Toutes les vies de Kazimira, Svenja Leiber (par Stéphane Bret)
Toutes les vies de Kazimira, Svenja Leiber, éd. Belfond, traduit de l’allemand par Matthieu Dumont mai 2024, 318 pages, 22,50 €
Edition: Belfond
La littérature allemande a intégré depuis longtemps les grands romans familiaux, types d’œuvres qui ont permis l’évocation en perspective de l’histoire de ce pays. Il en va de même pour Toutes les vies de Kazimira, de Svenja Leiber, qui évoque l’histoire de la Prusse-Orientale d’une part, et de l’ambre d’autre part. Kazimira est une femme aux origines mêlées. La région de la Prusse-Orientale a vu en effet des Polonais, des Russes, des Lituaniens, des Biélorusses, descendants directs des Prussiens, s’établir dans cette région marécageuse et boisée, pour y défricher la terre et la rendre cultivable. Ce qui va marquer la vie de Kazimira, c’est la production de l’ambre, produit typique des pays de la mer Baltique qui va orienter durablement la vie économique de la région. Kazimira a épousé Moritz Hirschberg. Qui est-il ? « Même sur l’étroite piste de sable qui s’étire depuis le continent telle une côte arrachée à travers les eaux de la mer Baltique, un mélange a lieu. Artisans polonais, pêcheurs curoniens, commerçants lituaniens, russes et juifs, Moritz Hirschberg est l’un d’eux ».

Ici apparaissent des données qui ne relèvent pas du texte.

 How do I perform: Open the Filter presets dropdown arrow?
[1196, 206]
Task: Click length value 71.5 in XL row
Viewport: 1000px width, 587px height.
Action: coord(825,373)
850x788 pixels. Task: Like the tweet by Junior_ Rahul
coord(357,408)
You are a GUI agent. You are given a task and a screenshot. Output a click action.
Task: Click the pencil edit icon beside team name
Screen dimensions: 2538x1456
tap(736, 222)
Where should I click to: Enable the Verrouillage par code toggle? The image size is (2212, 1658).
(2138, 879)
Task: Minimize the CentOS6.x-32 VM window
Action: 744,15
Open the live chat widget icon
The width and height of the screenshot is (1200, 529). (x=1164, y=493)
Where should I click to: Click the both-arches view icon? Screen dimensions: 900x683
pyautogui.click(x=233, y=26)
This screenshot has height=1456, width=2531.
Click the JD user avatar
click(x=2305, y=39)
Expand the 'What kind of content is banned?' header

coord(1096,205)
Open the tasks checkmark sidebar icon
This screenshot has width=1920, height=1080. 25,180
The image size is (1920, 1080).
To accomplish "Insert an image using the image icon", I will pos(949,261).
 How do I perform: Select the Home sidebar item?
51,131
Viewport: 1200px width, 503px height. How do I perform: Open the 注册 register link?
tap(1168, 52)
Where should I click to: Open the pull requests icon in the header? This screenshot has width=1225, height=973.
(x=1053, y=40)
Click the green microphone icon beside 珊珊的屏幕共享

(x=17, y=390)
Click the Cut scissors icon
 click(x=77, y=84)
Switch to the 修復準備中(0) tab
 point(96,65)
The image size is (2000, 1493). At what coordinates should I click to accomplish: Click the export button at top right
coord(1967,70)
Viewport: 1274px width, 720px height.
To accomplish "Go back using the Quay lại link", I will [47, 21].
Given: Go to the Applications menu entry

Si l’on précise que ce couple s’installe à Königsberg, ville natale d’un certain Emmanuel Kant, et localité, nous dit l’autrice, qui fait figure d’exception dans cet Est trop marqué par des forces conservatrices réactionnaires : « Il n’y a qu’à Königsberg – avec son université, ses sociétés savantes, son école des beaux-arts, ses théâtres et ses musées – qu’on décèle une trace d’esprit, à travers une foule de têtes tout à fait passables et très diverses, en particulier du côté des juifs ».
A travers l’histoire de cette usine de production d’ambre, créée par la famille Hirschberg, c’est toute l’histoire de la Prusse-Orientale qui défile, depuis la fondation de l’empire bismarckien allemand, au début des années 1870, à la chute du régime nazi en 1945, date de l’expulsion des populations allemandes des provinces orientales de l’Allemagne, la Prusse-Orientale, la Poméranie et la Silésie. Ainsi ? Moritz Hirschberg s’interroge-t-il sur l’apparition de thèses nationalistes et racistes développées par Treitschke, idéologue défendant ce courant de pensée. La famille Hirschberg est en proie au doute. Est-ce passager ? Est-ce le début d’une diffusion d’un sentiment antisémite durable et en passe de devenir majoritaire ? Zipora, tante de Moritz, laisse échapper une réponse involontairement prophétique : « les juifs sont notre malheur, voilà une phrase qu’on ne peut guère oublier ! Dans la bouche d’un historien reconnu ! Et personne pour le contredire ! ».
Toutes les vies de Kazimira aborde aussi, en sus des thèmes de l’identité, ceux de l’émancipation, de l’empreinte d’une réussite dans le fonctionnement d’une société : « Il faut croire en cette chose, le progrès, car il y a pire que cette incertitude, pire qu’aucun écho lugubre venu de sous la terre – il y a la régression, la déchéance elle-même ».
Le récit s’articule entre deux périodes, celle allant de 1870 à 1945, en Prusse-Orientale et celle des années 2000, décrivant la vie de Nadia, citoyenne russe, qui est aussi l’arrière-arrière-petite fille de Kazimira. L’autrice décrit à la fin du roman les événements tragiques ayant relié leurs vies respectives à la fin du deuxième conflit mondial.
Toutes les vies de Kazimira est un roman qui réussit une belle synthèse : il évoque l’histoire et son influence sur les destinées individuelles avec force conviction.
Stéphane Bret
Svenja Leiber a écrit un recueil de Nouvelles, pour lequel elle a reçu le Werner Bergengruen Prize. Toutes les vies de Kazimira est son premier roman traduit en français.